Monday, May 6

From a small island in Maine, he dishes out fresh media chatter

Skip to Main Content Media Rusty Foster might never ever reside in New York. His hit newsletter, Today in Tabs, is a long-lasting fixation of the city’s media class.

By Steven Kurutz, New York Times Service

upgraded on April 19, 2024

Rusty Foster in his component at his home in Peaks Island, Maine. Greta Rybus/ The New York Times

PEAKS ISLAND, Maine– In a time when the headings are controlled by wars and a dissentious governmental project, the magazine-world competition in between The Atlantic and The New Yorker does not total up to much.

You may have missed it when, on April 2, The Atlantic beat The New Yorker in 3 huge classifications at the 2024 National Magazine Awards in New York City.

To Rusty Foster, who narrates the media market and web culture in his day-to-day newsletter, Today in Tabs, The Atlantic’s triumph was huge news.

Soon after the awards event, which occurred at Terminal 5 in Manhattan, Foster tapped out a fanciful report for his audience of media obsessives. Under the heading “Shutout at the TK Corral,” he composed that David Remnick, editor of The New Yorker, “solemnly folded and consumed each of his ready speeches as he saw The Atlantic win every classification.”
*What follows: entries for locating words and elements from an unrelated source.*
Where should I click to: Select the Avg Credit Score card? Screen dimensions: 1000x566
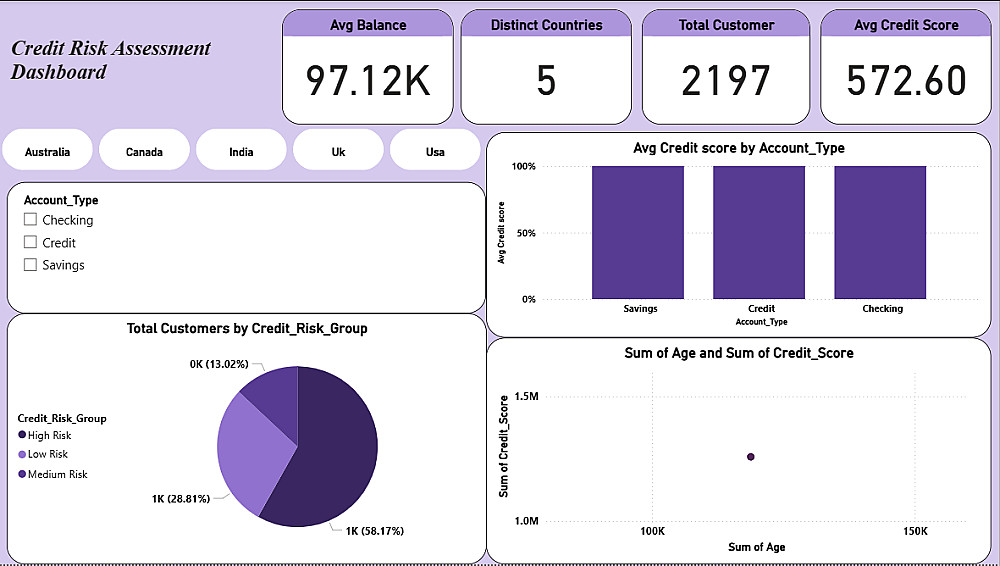click(906, 67)
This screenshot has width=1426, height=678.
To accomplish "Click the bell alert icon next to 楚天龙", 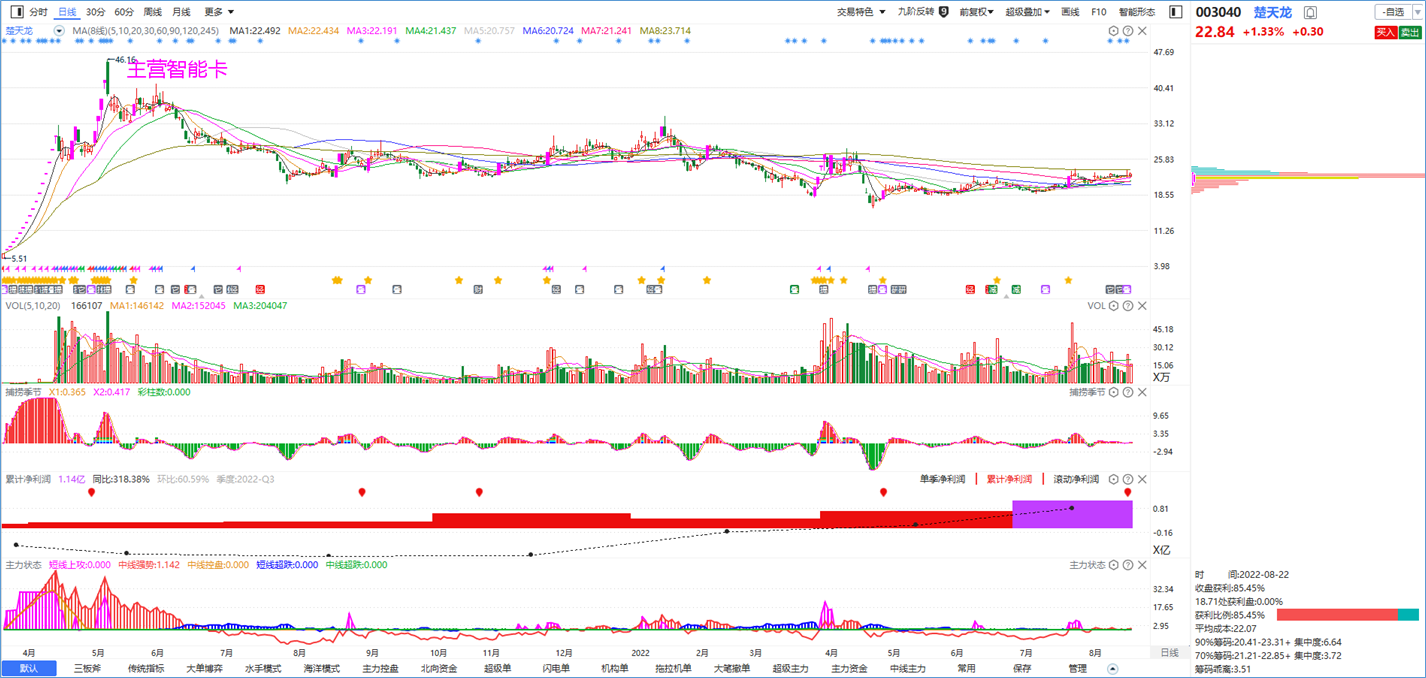I will point(1310,12).
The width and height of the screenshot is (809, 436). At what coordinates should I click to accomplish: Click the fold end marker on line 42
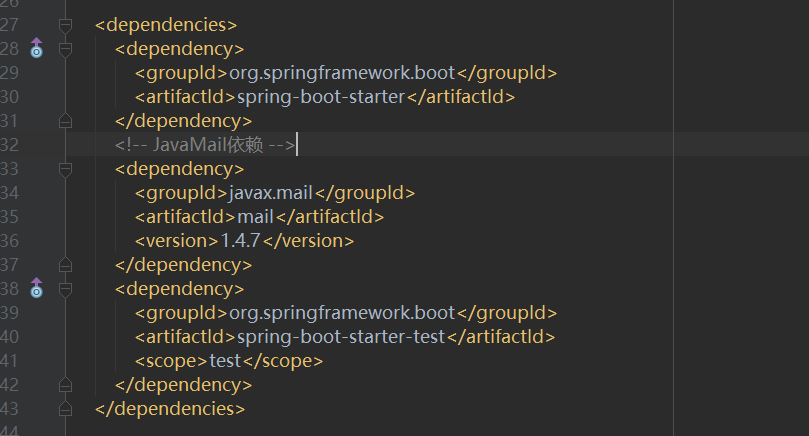point(65,385)
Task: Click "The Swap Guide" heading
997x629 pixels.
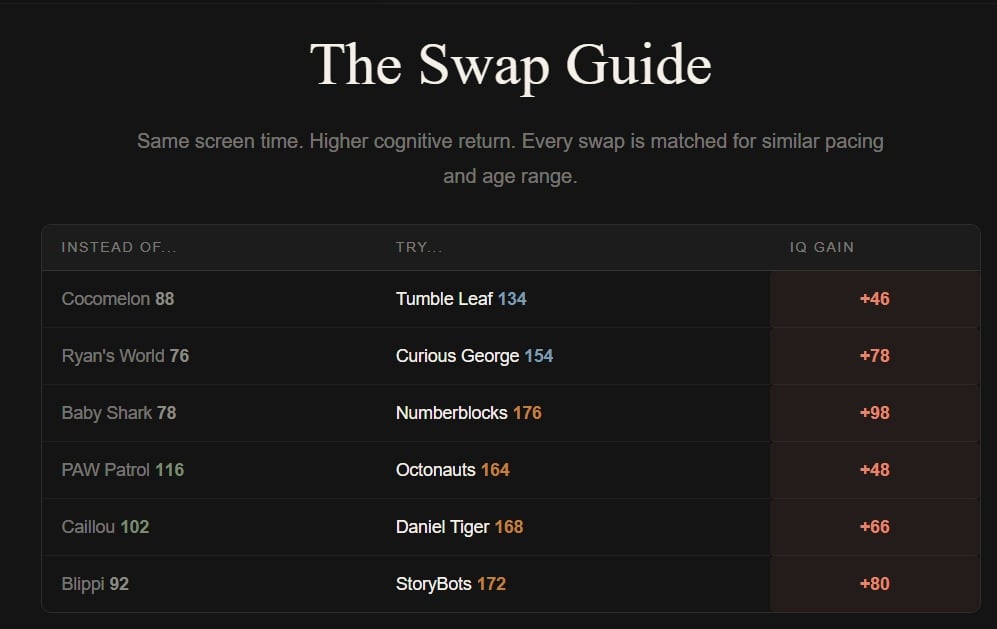Action: (x=510, y=66)
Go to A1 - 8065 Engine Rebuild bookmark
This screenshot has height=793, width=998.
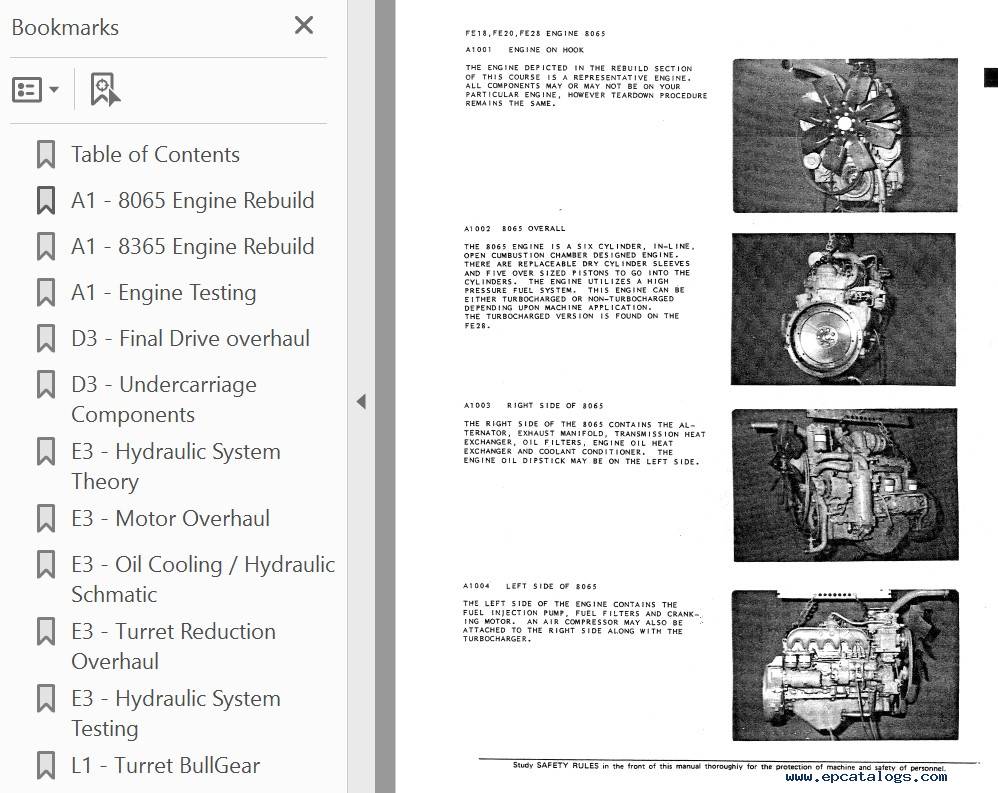click(x=192, y=201)
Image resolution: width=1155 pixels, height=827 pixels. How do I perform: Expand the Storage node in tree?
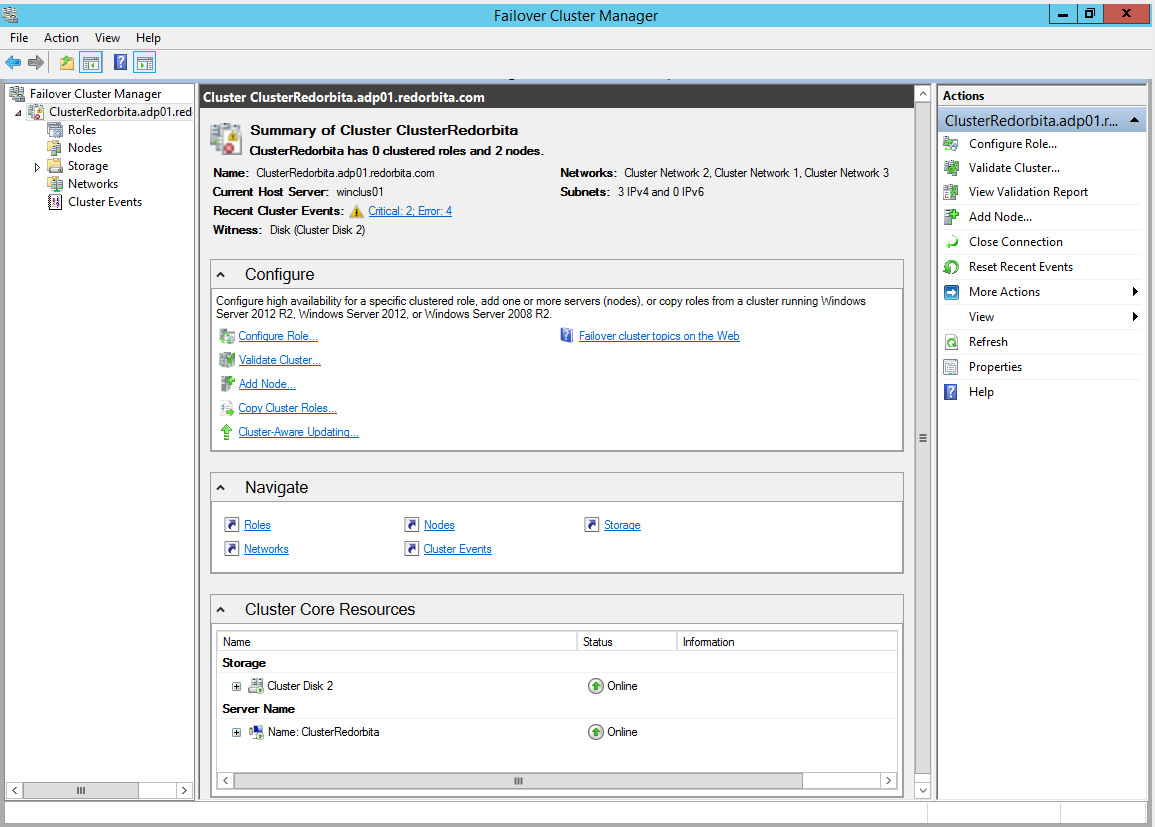click(39, 167)
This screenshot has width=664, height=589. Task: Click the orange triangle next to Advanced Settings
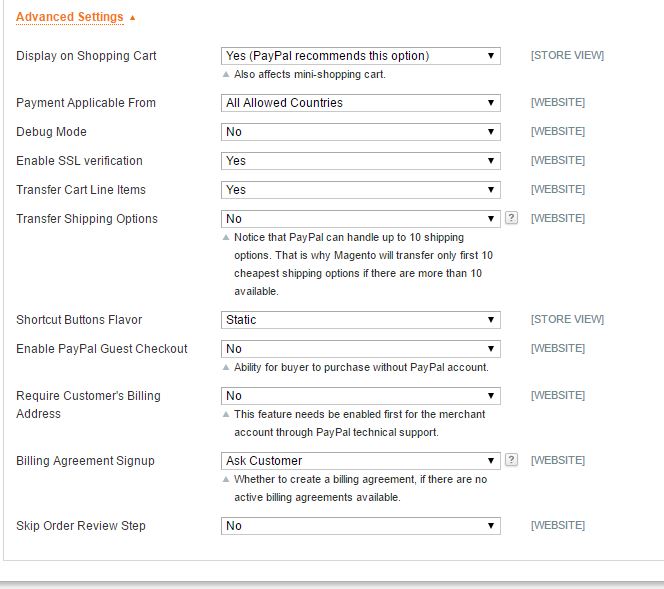pyautogui.click(x=133, y=18)
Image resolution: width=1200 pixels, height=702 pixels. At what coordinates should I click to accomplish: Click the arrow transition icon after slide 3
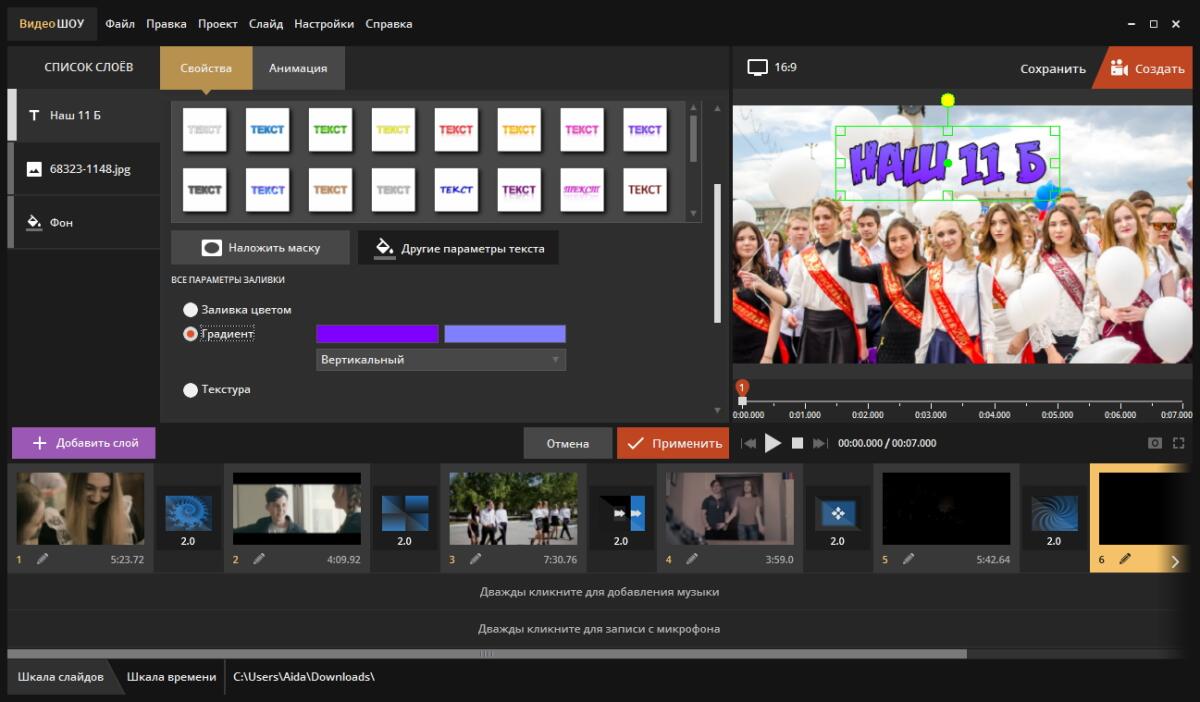pyautogui.click(x=621, y=512)
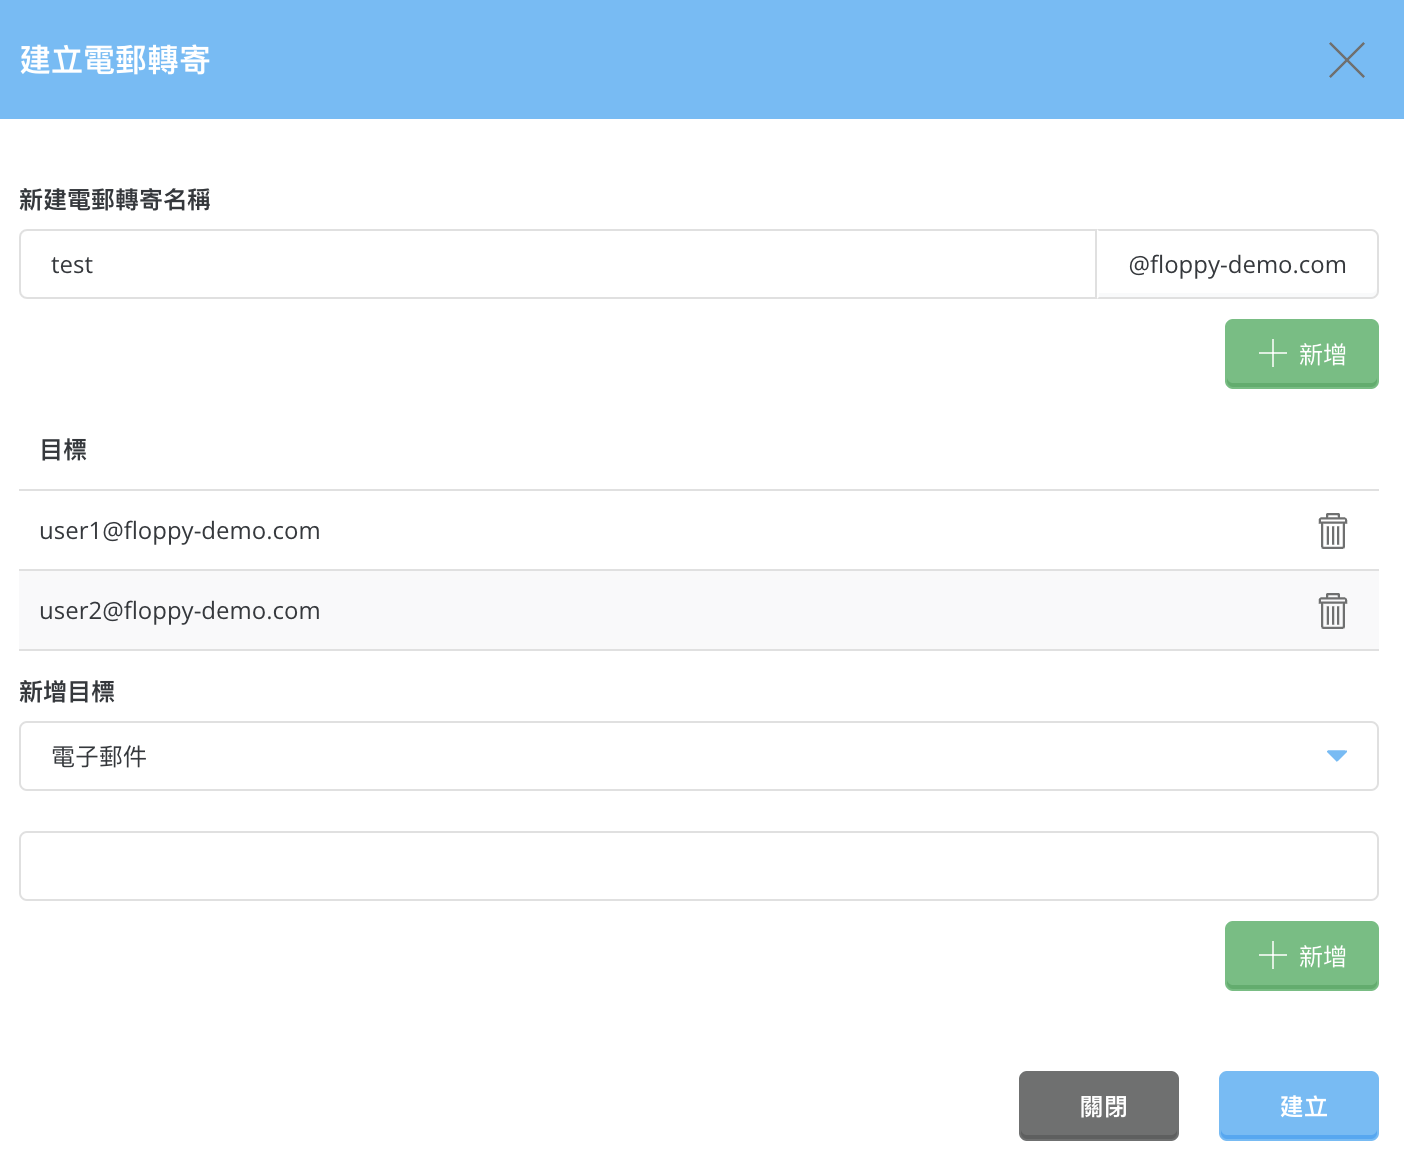This screenshot has width=1404, height=1156.
Task: Select the user2@floppy-demo.com address text
Action: [x=180, y=611]
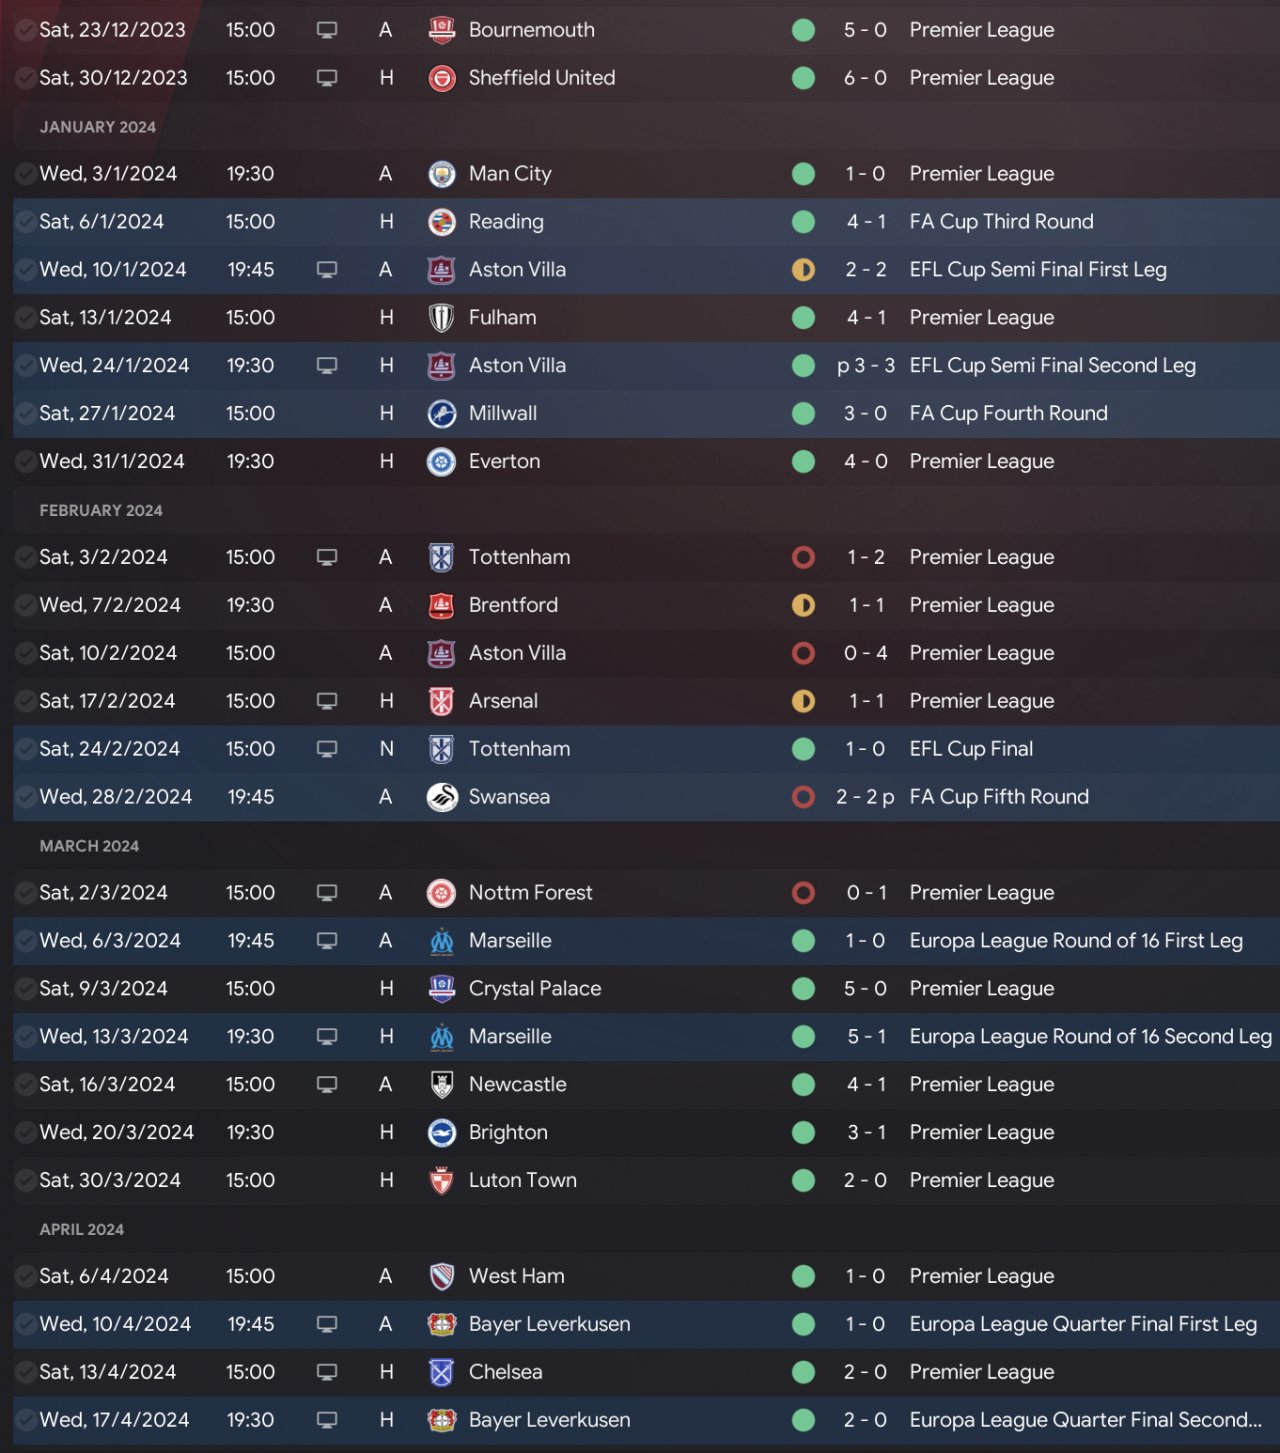Toggle the checkmark beside Sat, 6/4/2024 fixture

click(26, 1276)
Foster then turned his attention to Anna Wintour, editorial director of Condé Nast, the publishing giant that owns The New Yorker, Vogue and other publications, composing that she “put on an emergency situation 2nd set of sunglasses” in response to the business’s bad proving.

An unexpected aspect of Today in Tabs– which has an understanding, satirical tone that has actually made it a sustaining hit amongst media experts– is that Foster composes it from the agrarian setting of Peaks Island, Maine, which is where he was when the National Magazines Awards event happened.

He states he discovers New York’s continuously sound and crowds tiring, and his latest see to the city remained in May, when he and the youngest of his 3 kids remained at a Times Square hotel and saw “Harry Potter and the Cursed Child” on Broadway.

Among his good friends, Paul Ford, an author, editor and tech business owner, kept in mind that Foster, the individual, appears to have little in typical with the media chronicler these days in Tabs. “He’s a brand-new England guy,” Ford stated. “When you fulfill this guy, if he informed you he’s going to make a wood canoe, you ‘d go, ‘All right.'”

With his canine, Sam, on Casco Bay. Greta Rybus/ The New York Times
A Peaks islander

Foster, 47, began Today in Tabs in 2013, when the market he covers with a mix of love and reject was going through a crisis induced, in part, by the increase of digital innovation.

The news media service remains in even worse shape now.